Peu importe les sommes qu'on investit en recherche scientifique, il en reste toujours assez pour régler les problèmes du monde. Nous produisons suffisamment de nourriture de par le monde pour nourrir une fois et demi la population actuelle de la terre, et pourtant il y en a encore qui meurent de faim. Chaque année, la malaria tue à travers la planète plus de gens que toutes les autres maladies réunies, alors que nous possédons actuellement le moyen de l'éradiquer de la surface du globe en l'espace d'une génération.

Non, le problème ne vient pas de la disponibilité des richesses et des ressources. Il vient des enfants de chiennes qui contrôlent ces ressources, et maintiennent intentionnellement la population humaine dans l'ignorance, la misère et le désespoir, tout simplement parce que ça sert leurs intérêts.

Nous avons besoin de la recherche spatiale. Parce que l'espace est notre seule planche de salut. Parce que tant que notre espèce n'aura pas gagné en sagesse et en lucidité, nous aurons toujours besoin de plus en plus de ressources et de territoire pour survivre, et que tant que nous n'en aurons pas trouver de nouvelles sources, nous continuerons à nous entre-tuer pour posséder celles de nos voisins.
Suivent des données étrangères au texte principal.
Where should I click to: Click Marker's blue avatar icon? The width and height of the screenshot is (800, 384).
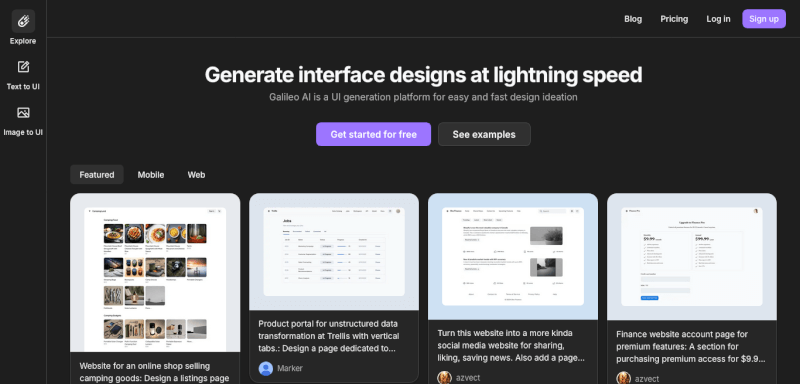[266, 368]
Peut-être que quand nous aurons atteint un niveau de technologie assez avancé pour rendre habitable une boule de roche froide et stérile flottant dans l'espace intersidéral, l'effort collectif et la collaboration requis pour accomplir une telle prouesse nous aura finalement conféré suffisamment de sagesse pour appliquer cette technologie à la sauvegarde de notre propre planète.

Et grâce à l'altruisme et à la folie d'hommes et de femmes comme ceux et celles qui sont morts aujourd'hui, qui sont prêts à risquer leur propre vie pour sauver celle de l'humanité toute entière, ce rêve quasi impossible deviendra peut-être réalité un jour.

Je souhaite simplement avoir la chance d'être témoin de cette nouvelle ère de mon vivant. C'est ce que je nous souhaite à tous.